题目描述

Given the array nums consisting of n positive integers. You computed the sum of all non-empty continous subarrays from the array and then sort them in non-decreasing order, creating a new array of n * (n + 1) / 2 numbers.

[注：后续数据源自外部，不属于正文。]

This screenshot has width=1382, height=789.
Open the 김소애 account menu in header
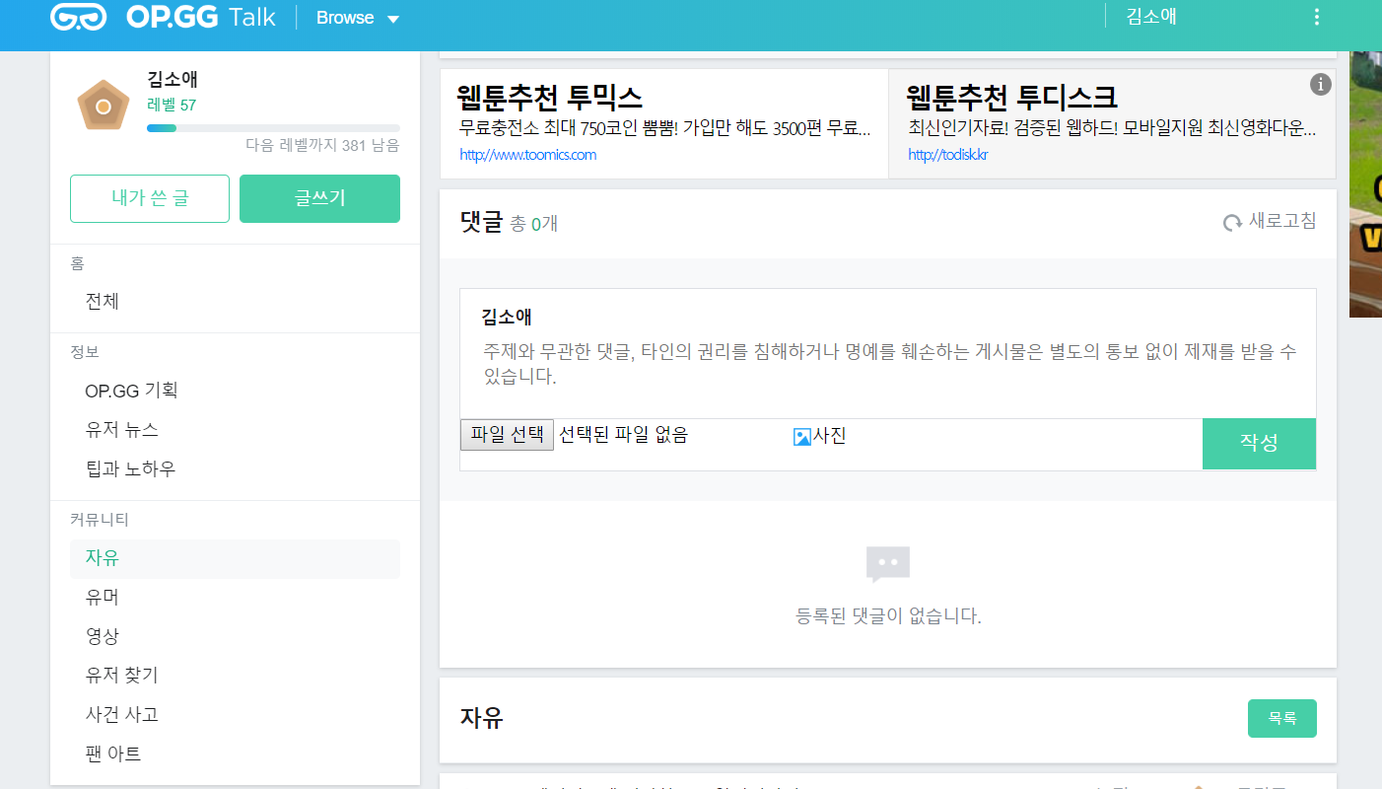pos(1151,17)
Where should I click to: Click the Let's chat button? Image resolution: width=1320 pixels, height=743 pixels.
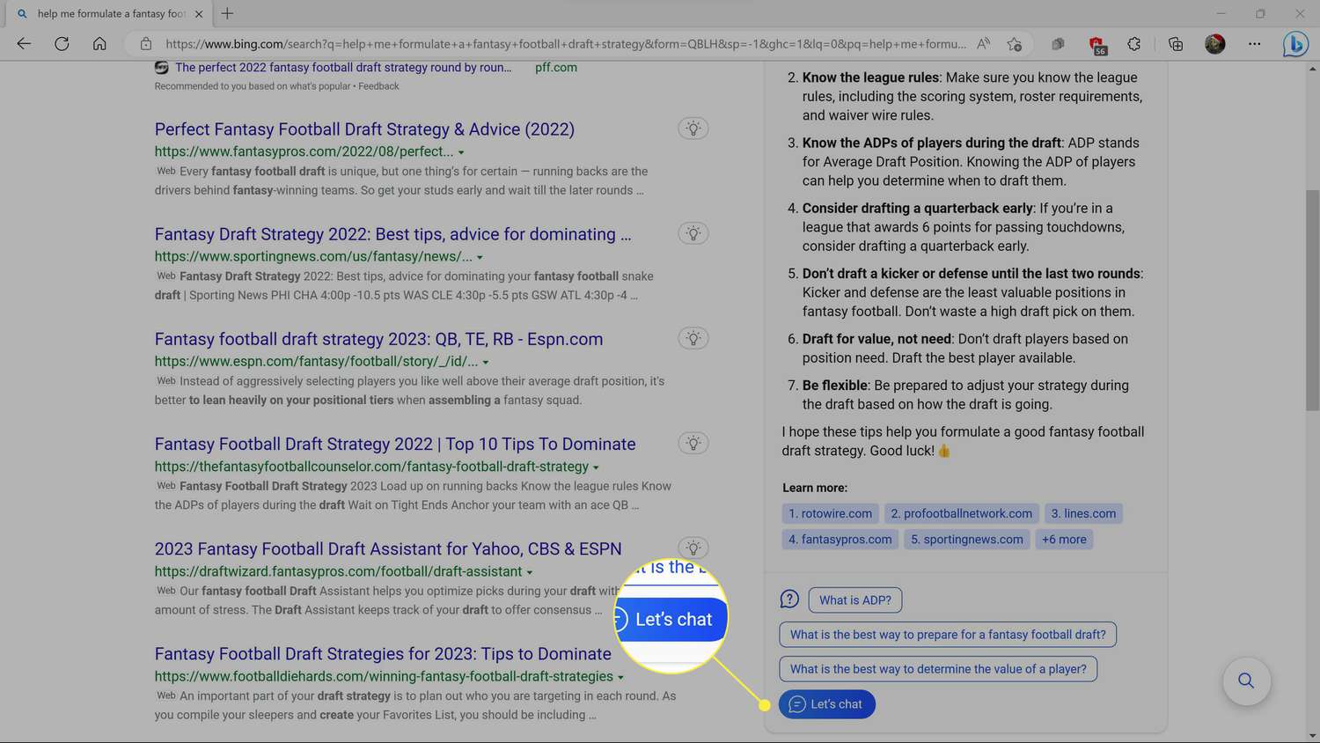pos(826,704)
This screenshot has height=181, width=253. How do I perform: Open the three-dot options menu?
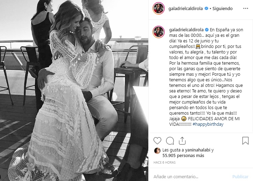pyautogui.click(x=246, y=8)
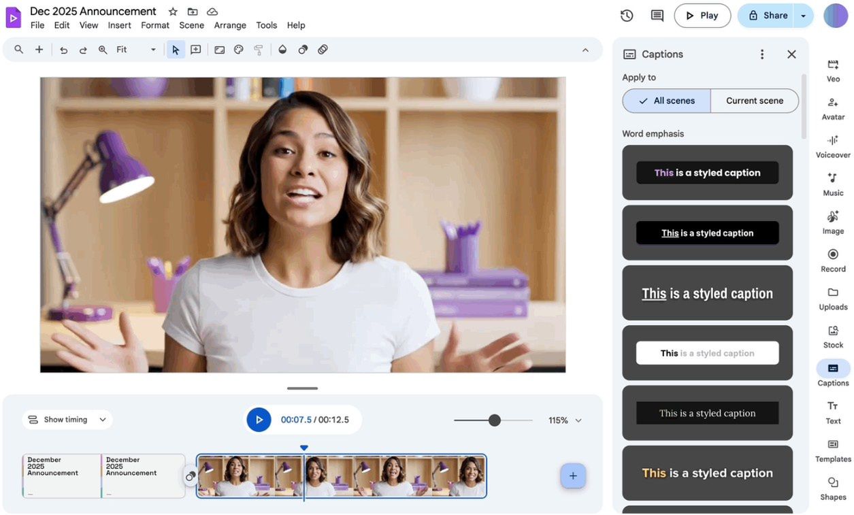Open the Veo panel in the sidebar
The height and width of the screenshot is (515, 854).
[832, 70]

Return the sum of the numbers from index left to index right (indexed from 1), inclusive, in the new array. Since the answer can be a huge number return it modulo 10^9 + 7.

样例

Example 1:

Input: nums = [1,2,3,4], n = 4, left = 1, right = 5
Output: 13 
Explanation: All subarray sums are 1, 3, 6, 10, 2, 5, 9, 3, 7, 4. After sorting them in non-decreasing order we have the new array [1, 2, 3, 3, 4, 5, 6, 7, 9, 10]. The sum of the numbers from index le = 1 to ri = 5 is 1 + 2 + 3 + 3 + 4 = 13. 

Example 2:

Input: nums = [1,2,3,4], n = 4, left = 3, right = 4
Output: 6
Explanation: The given array is the same as example 1. We have the new array [1, 2, 3, 3, 4, 5, 6, 7, 9, 10]. The sum of the numbers from index le = 3 to ri = 4 is 3 + 3 = 6.

Example 3:

Input: nums = [1,2,3,4], n = 4, left = 1, right = 10
Output: 50

Constraints:

• 1 <= nums.length <= 10^3
• nums.length == n
• 1 <= nums[i] <= 100
• 1 <= left <= right <= n * (n + 1) / 2

算法

(枚举 + 排序) $O(n^2 \log n)$

计算连续区间和第一时间想到前缀和，然后就是计算n * (n + 1) / 2个子数组的区间和的值，存入res数组。将res排序，计算下标从left - 1到right - 1的和即可，注意取模。

C++ 代码

class Solution {
public:
    int rangeSum(vector<int>& nums, int n, int left, int right) {
        std::ios_base::sync_with_stdio(false);
        cin.tie(NULL);
        cout.tie(NULL);

        vector<int> preSum(n + 1, 0);
        for (int i = 1; i <= n; ++i) preSum[i] = preSum[i - 1] + nums[i - 1];

        vector<int> res;
        for (int i = 1; i <= n; ++i) {
            for (int j = i; j <= n; ++j) {
                res.push_back(preSum[j] - preSum[i - 1]);
            }
        }

        sort(res.begin(), res.end());
        const int MODE = 1e9 + 7;

        int ans = 0;
        for (int i = left - 1; i < right; ++i) ans = (ans + res[i]) % MODE;

        return ans;
    }
};